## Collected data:
*** Begin section ***

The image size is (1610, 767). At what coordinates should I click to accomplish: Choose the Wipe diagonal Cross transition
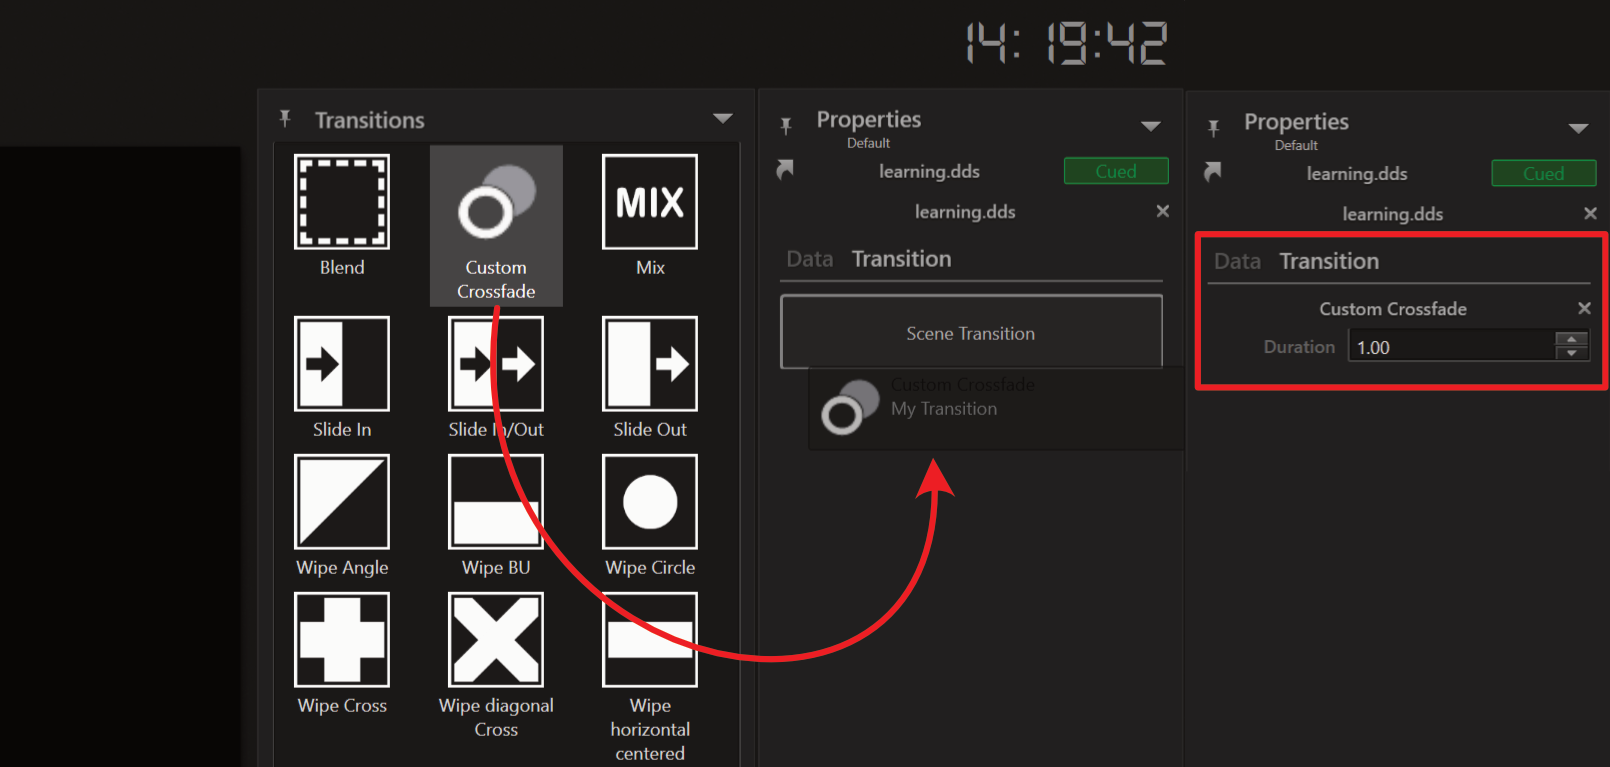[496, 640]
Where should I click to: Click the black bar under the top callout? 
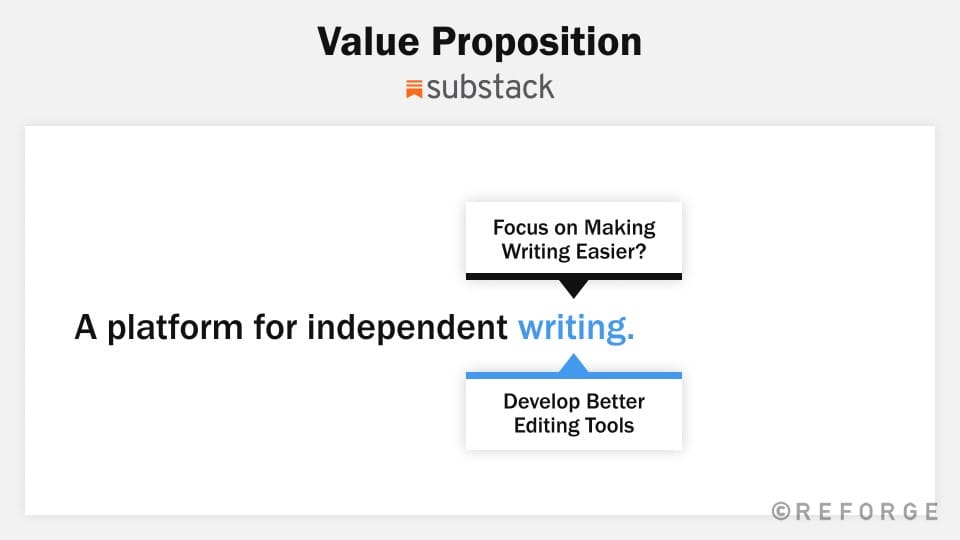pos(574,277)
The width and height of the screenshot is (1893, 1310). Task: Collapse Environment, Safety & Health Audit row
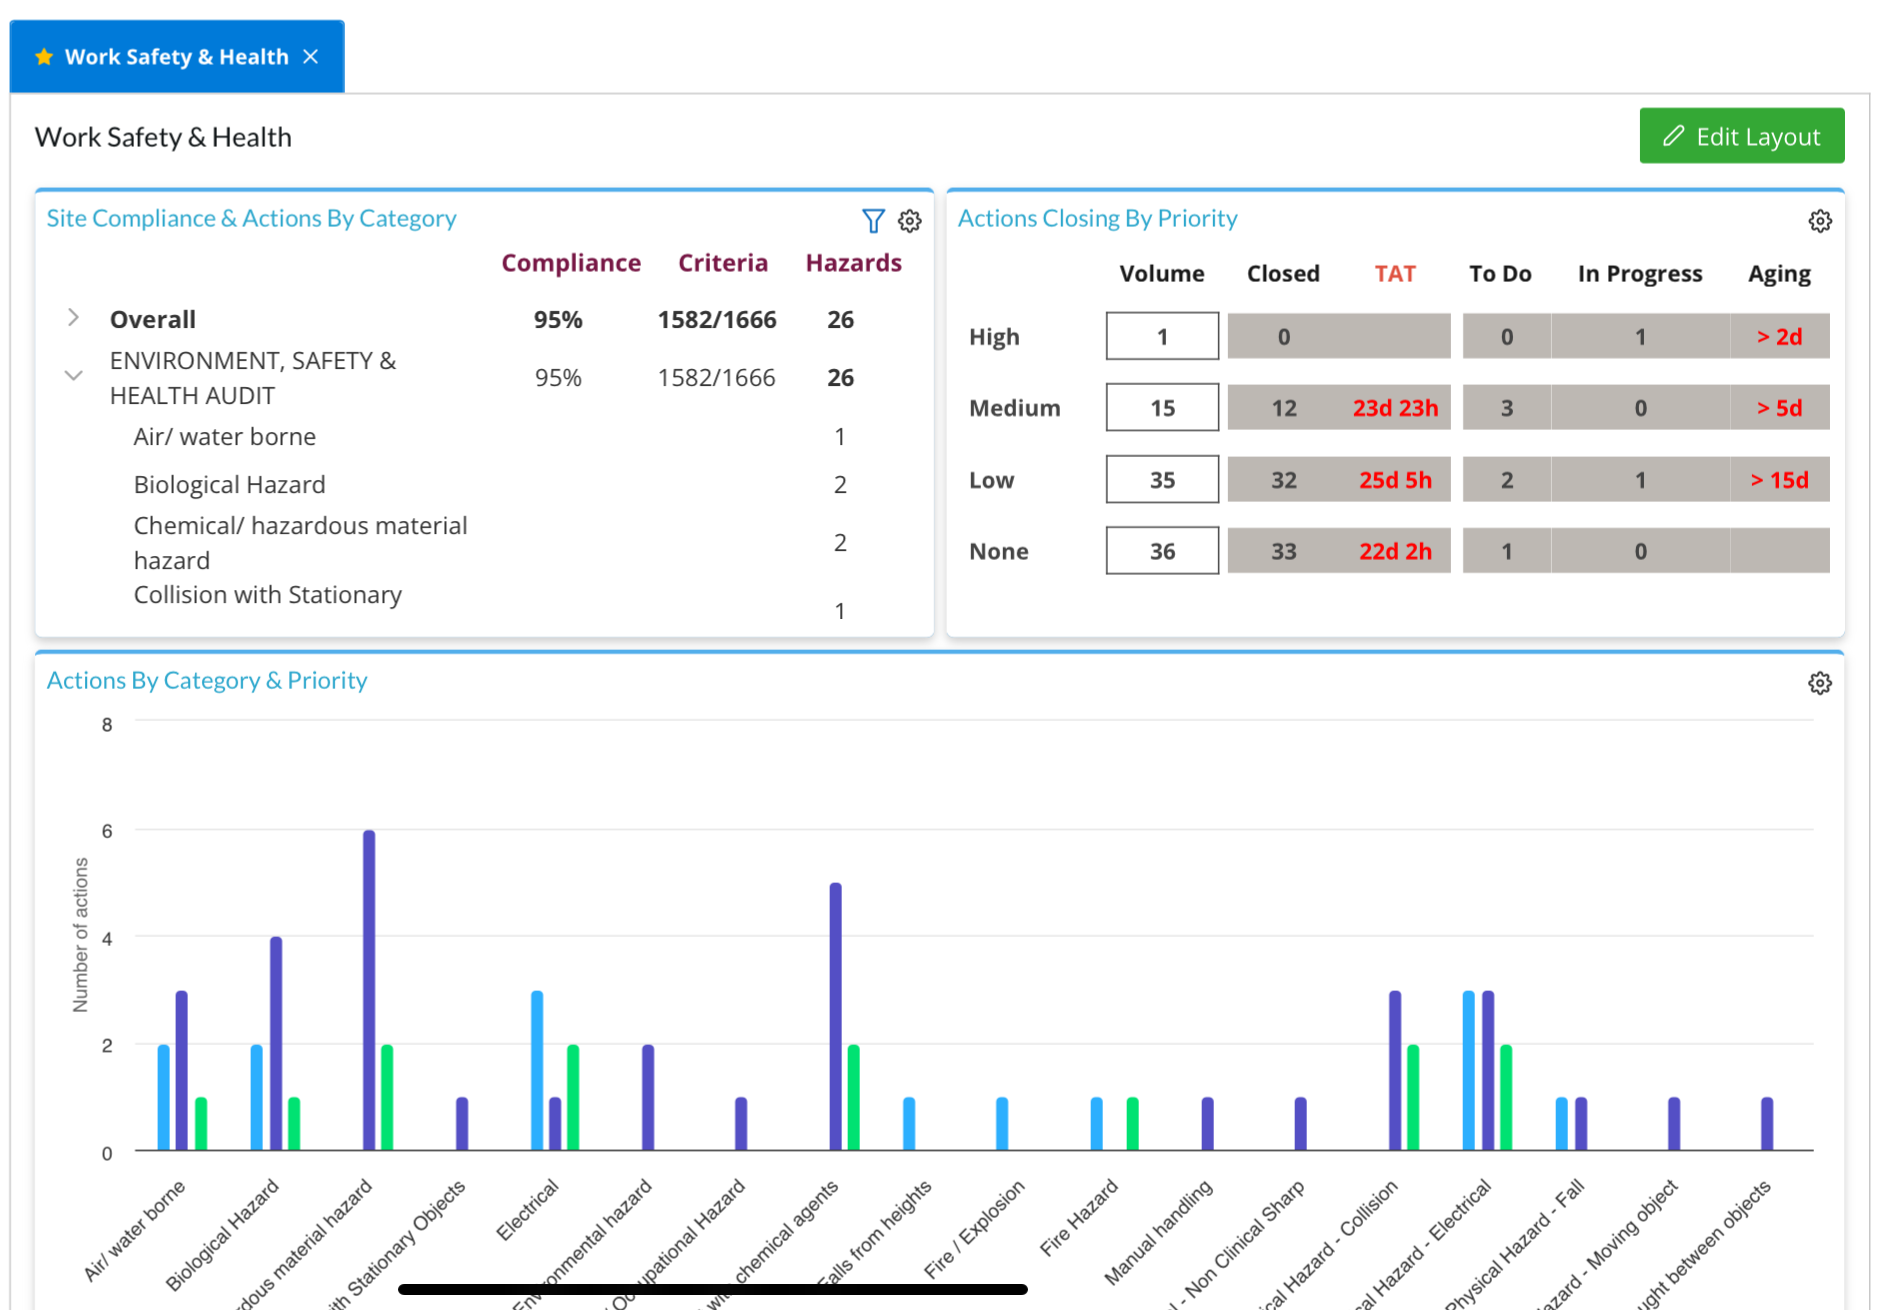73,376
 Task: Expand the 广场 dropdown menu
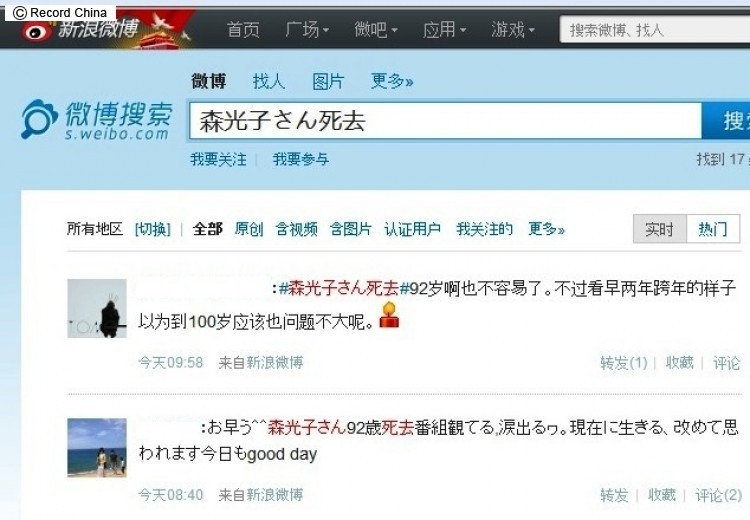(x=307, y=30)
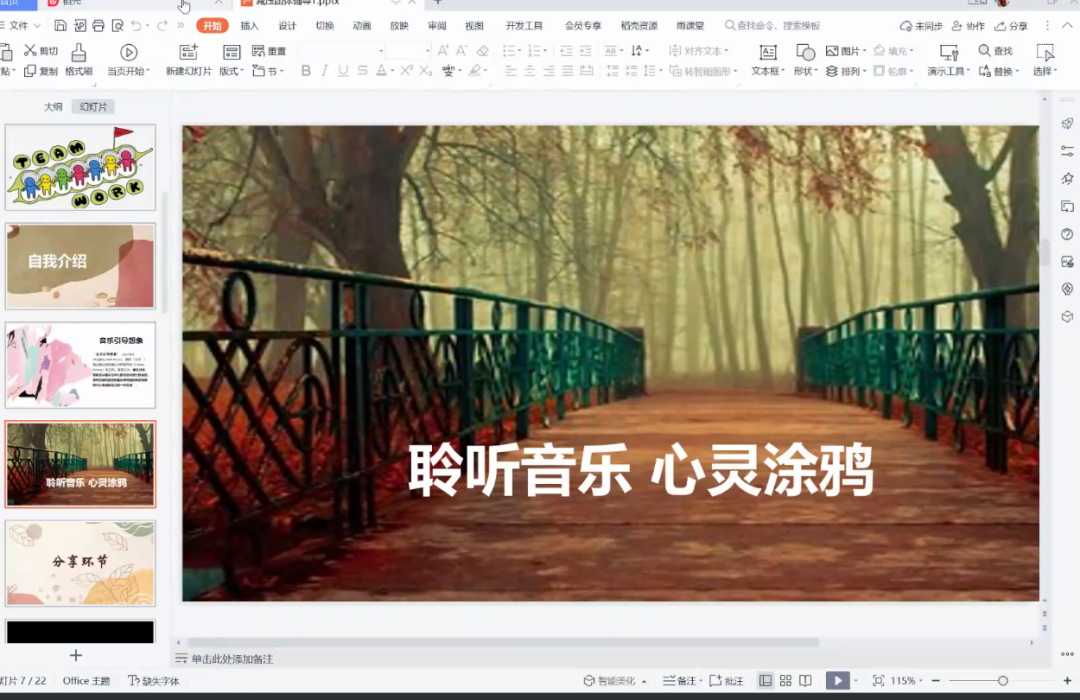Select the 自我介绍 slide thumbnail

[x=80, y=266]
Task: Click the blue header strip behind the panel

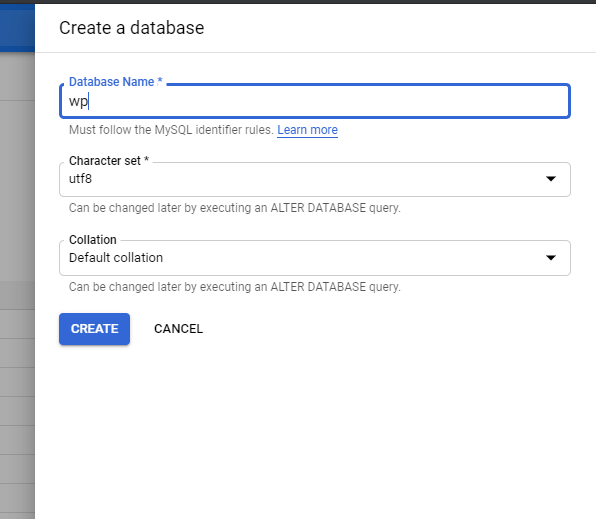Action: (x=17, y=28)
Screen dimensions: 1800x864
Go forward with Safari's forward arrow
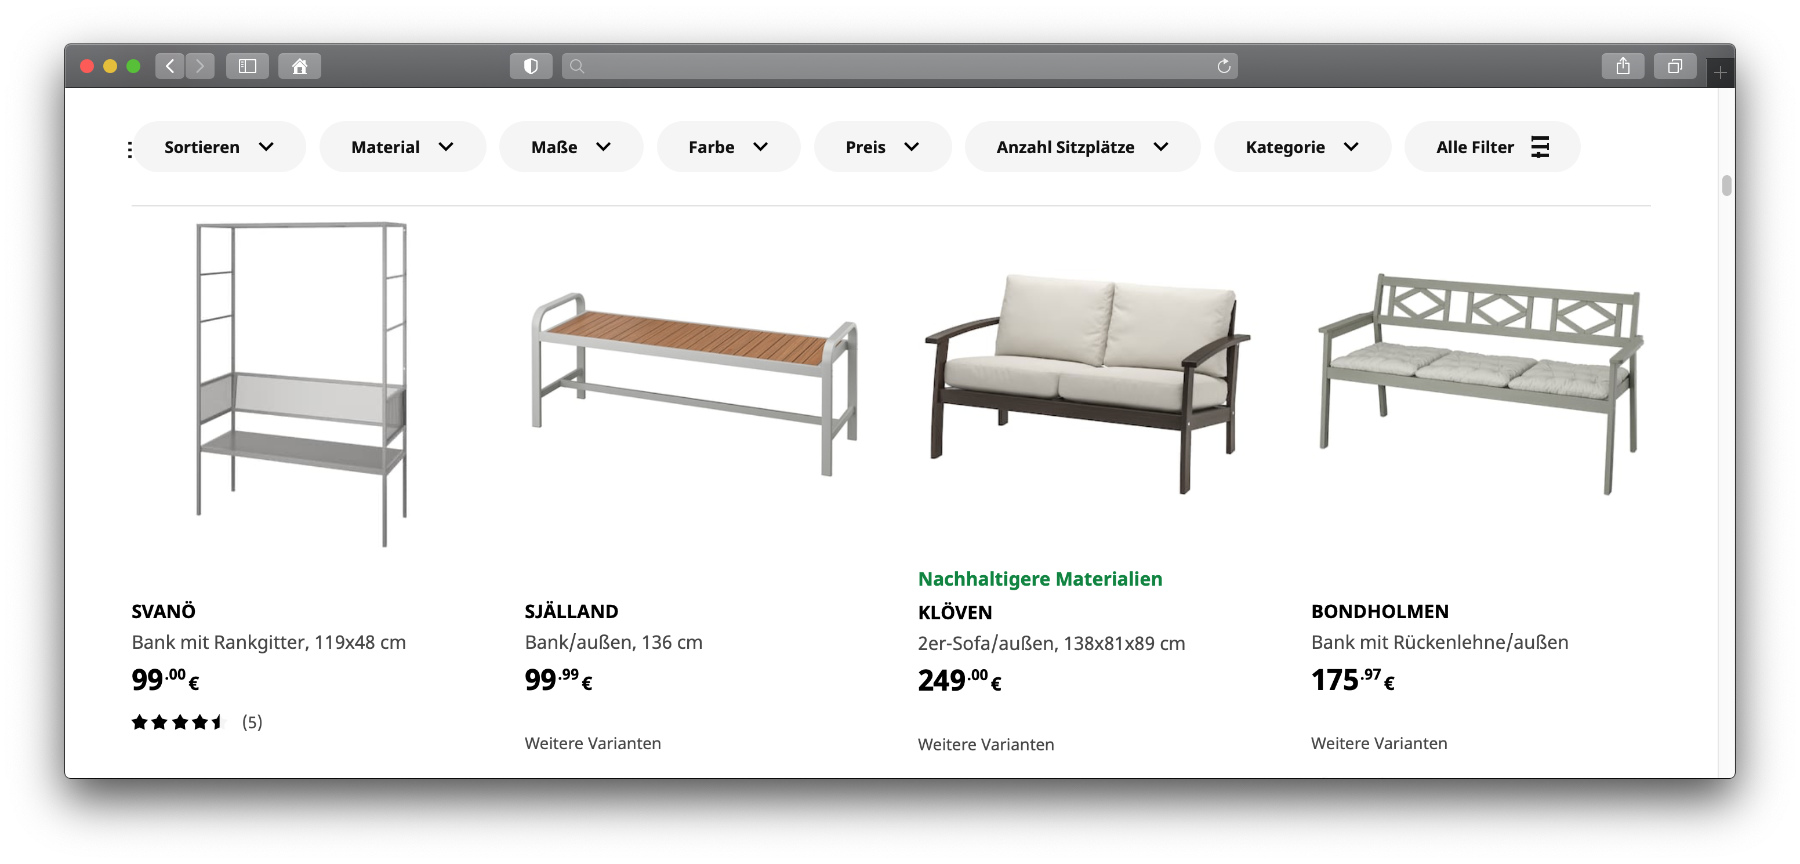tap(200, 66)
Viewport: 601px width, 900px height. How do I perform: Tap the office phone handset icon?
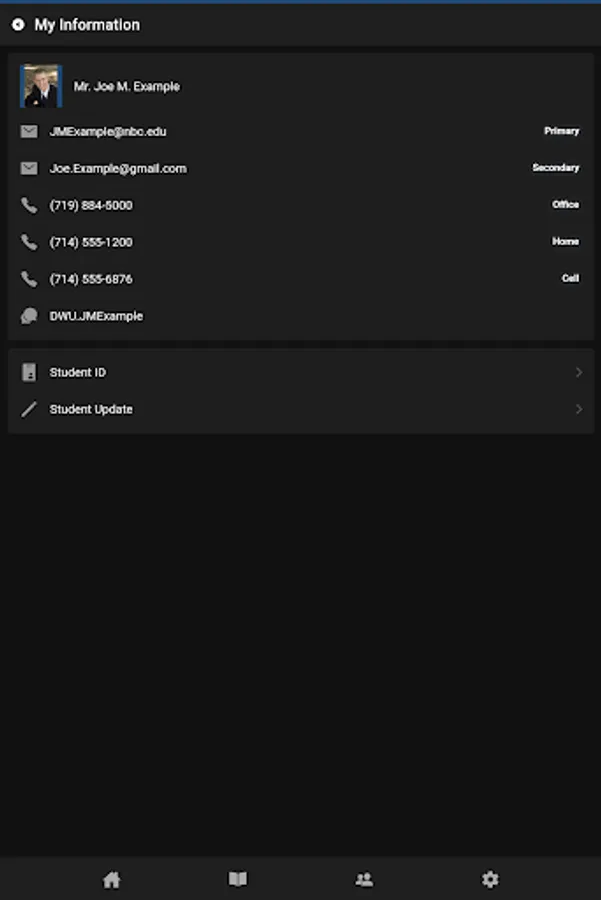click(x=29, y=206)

*** End section ***

## WHAT YOU SHOULD DO:
All of the data above should be quoted exactly, except for the pictures.

## WRITTEN SOLUTION:
The image size is (1610, 767). At what coordinates should I click to accomplish: Choose the Wipe diagonal Cross transition
[496, 640]
Where should I click to: Click the black bar under the top callout? 
pos(574,277)
The width and height of the screenshot is (1893, 1310). Task: Collapse Environment, Safety & Health Audit row
73,376
 Task: Expand the 广场 dropdown menu
(x=307, y=30)
Select the 自我介绍 slide thumbnail

[x=80, y=266]
Task: Click the blue header strip behind the panel

Action: (x=17, y=28)
Screen dimensions: 1800x864
Go forward with Safari's forward arrow
tap(200, 66)
Viewport: 601px width, 900px height. How do I perform: Tap the office phone handset icon?
click(x=29, y=206)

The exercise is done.